I hate the thought that the rooms will hear laughter that I don’t recognize; that the sliver of wall on the basement landing – the one that marked the heights of my brothers and me as we grew – from four feet to five, then inching past six, would someday be painted over, hidden from the eyes of some new family, a secret between our memories and the apparitions of time. And I hate that someday I will drive by, and I will be the stranger looking at the home my grandfather built before there was a paved street leading to it. And I hate that I will never be able to go back, not just to the house, but to a time when I knew there was a place I could go where everything was as it should be. Where I knew my brothers were asleep in their rooms under the same roof. Where we built forts in the woods behind the backyard hill. Where the oak tree stood tall and strong and old, its burled, thick bark rough under our dirty hands – a monument to permanent things, reliable and wise and seeing everything but revealing nothing. But I grew up. I grew up taking for granted that one day I could never go back.
But isn’t that the natural order of things? The enduring truth is that no, we can never go back. We go out into the world and see and hear and feel things for the first time and then many times, and to take those experiences back to where we came would be to intrude on our own innocence. It is lost to time and the hazy nostalgia of what we thought it must have been like when things were simple. The world grows larger but our sense of it becomes smaller.

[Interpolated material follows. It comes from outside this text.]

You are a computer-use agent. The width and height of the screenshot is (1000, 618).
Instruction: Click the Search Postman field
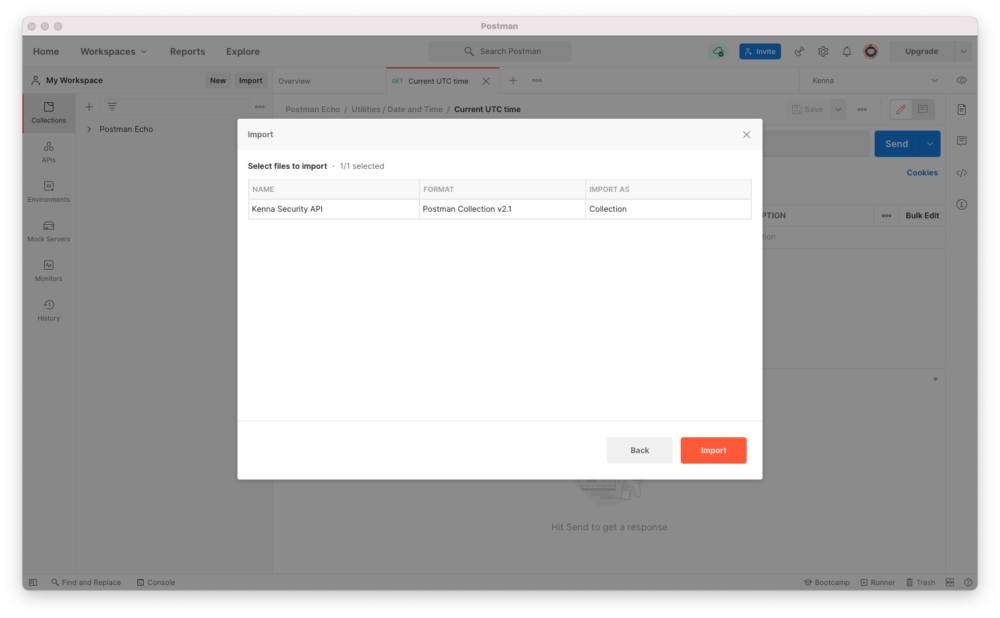point(501,51)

There is a story about the poet Robert Frost recalled by writer Ray Josephs piece “Robert Frost’s Secret” in the September 1954 Sunday newspaper supplement This Week Magazine
“In all your years and all your travels,” I asked, “what do you think is the most important thing you’ve learned about life?”
He paused a moment, then with the twinkle sparkling under those brambly eyebrows he replied: “In three words, I can sum up everything I’ve learned about life. It goes on. In all the confusions of today, with all our troubles . . . with politicians and people slinging the word fear around, all of us become discouraged . . . tempted to say this is the end, the finish. But life — it goes on. It always has. It always will. Don’t forget that.
How do we go about our lives in such a hurry, ever impatient about the things that require patience, consuming more information before we’ve thought about what we’ve just forgotten, rushing towards the door before we even know where we are… And I wonder how I can possibly keep up with the life I don’t have time to live right now. And for what? To be a mark in time — given back to the earth just as we were born of it? Is there more — there must be more. But then the question becomes: what is more? And it’s so easy to hear the stark plainness, the total unfeeling, hard, blunt blow that mercilessly strikes the heart in Robert Frost’s words, “It goes on.”
We press on, dutifully, one day after another, and then a week, a month, a year. Until the innocence of childhood has grown into the tottery of youth, the reliability of adulthood, and finally the certainty of death. But the thing that is more, that goes on, is life. And we can make for our children what we cannot remake for ourselves. Because the best way for those memories to stay alive is to recreate them for the next generation.
As more of our traditions are cast aside as archaic, passe, or “problematic;” as we see public schools trying to use racist policies to heal past racism; as children are exploited and used to score political points that steal their innocence, it is more important than ever to pass the lessons of childhood and growing up, unmolested from the cynicism and Behemoths that are always waiting at their heels. Children are the purest form of what humans can achieve: through their bottomless font of curiosity, their reckless disregard for boundaries, a wide-eyed incredulity at each new discovery — refreshed with each new day. I cannot understand those who look at children in our society as plagues: as disease spreaders (so we must keep them masked and isolated) or contributing to climate change, or preventing women from being content cogs in the industrial machine. Children are not the causes of our problems, but they could hold the answers, through meaning, purpose, discovery, and creativity.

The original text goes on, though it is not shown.